*Exercise requirements*
In the records below, find each line that holds "computer" and return it.

*Raw data*
● ● ●

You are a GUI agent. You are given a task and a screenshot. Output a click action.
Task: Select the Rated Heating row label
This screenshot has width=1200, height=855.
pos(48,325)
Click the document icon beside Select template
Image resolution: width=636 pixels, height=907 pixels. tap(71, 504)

● ● ●

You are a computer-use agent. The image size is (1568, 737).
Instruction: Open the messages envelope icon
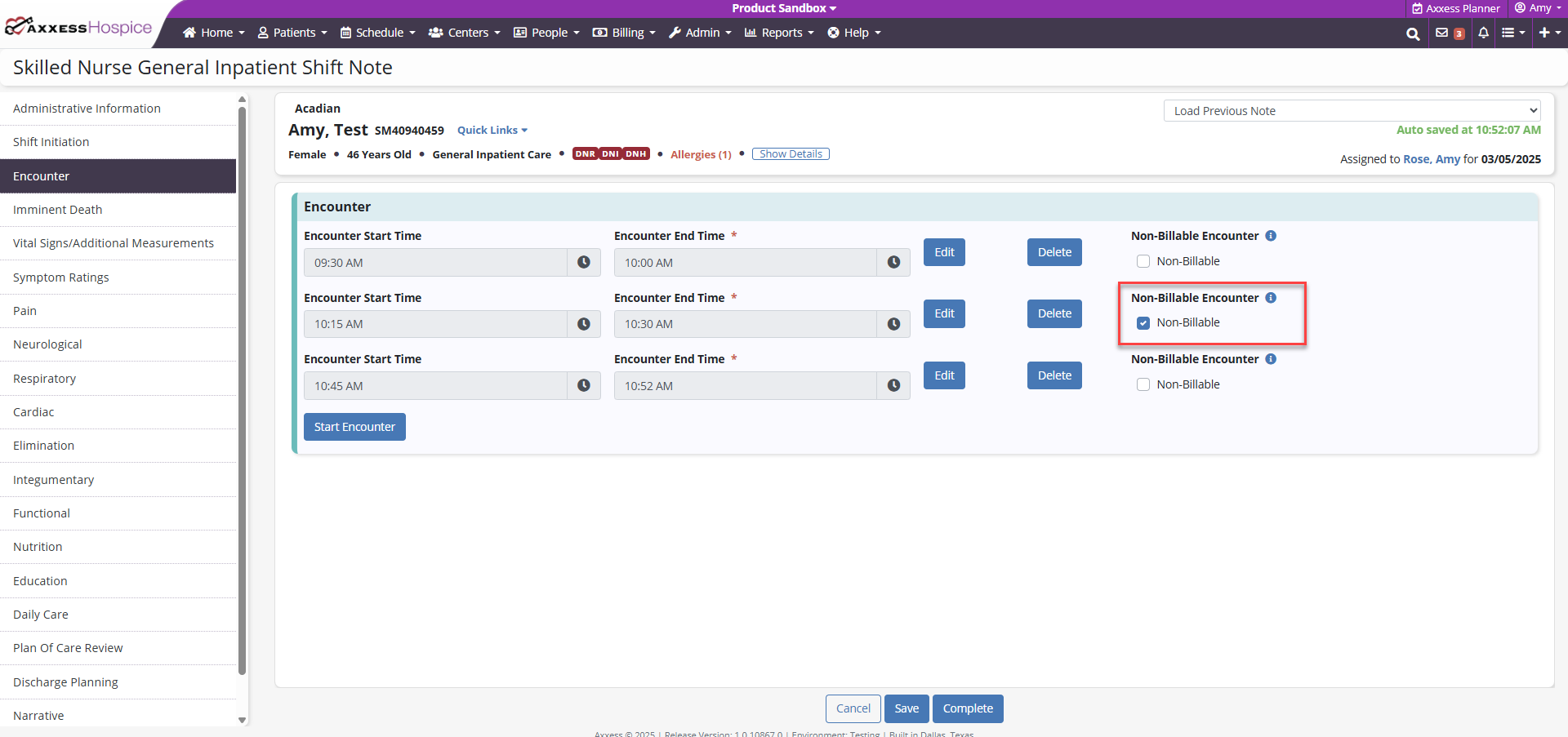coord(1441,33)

● ● ●

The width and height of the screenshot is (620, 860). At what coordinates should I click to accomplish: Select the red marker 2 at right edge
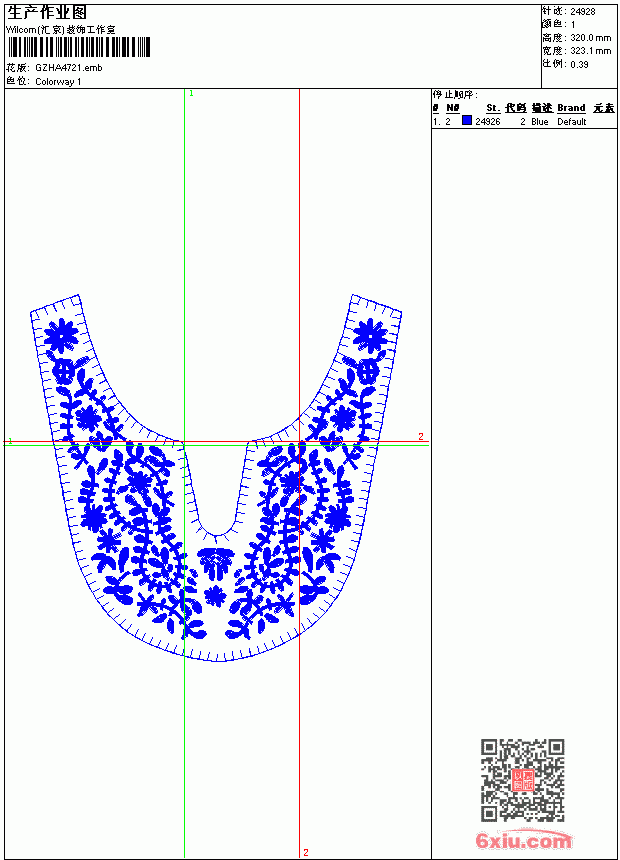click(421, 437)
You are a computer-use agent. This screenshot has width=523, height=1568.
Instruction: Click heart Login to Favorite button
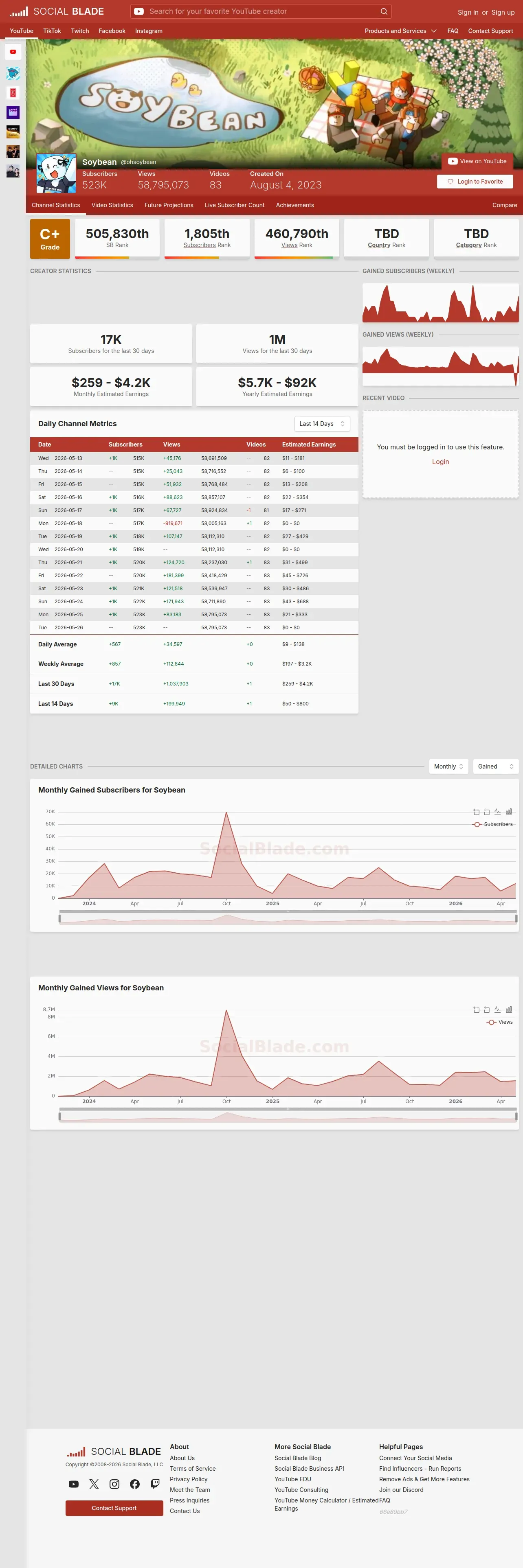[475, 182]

● ● ●

*Task answer*
You are a computer-use agent. The image size is (1568, 737).
You are a computer-use agent. This screenshot has width=523, height=1568.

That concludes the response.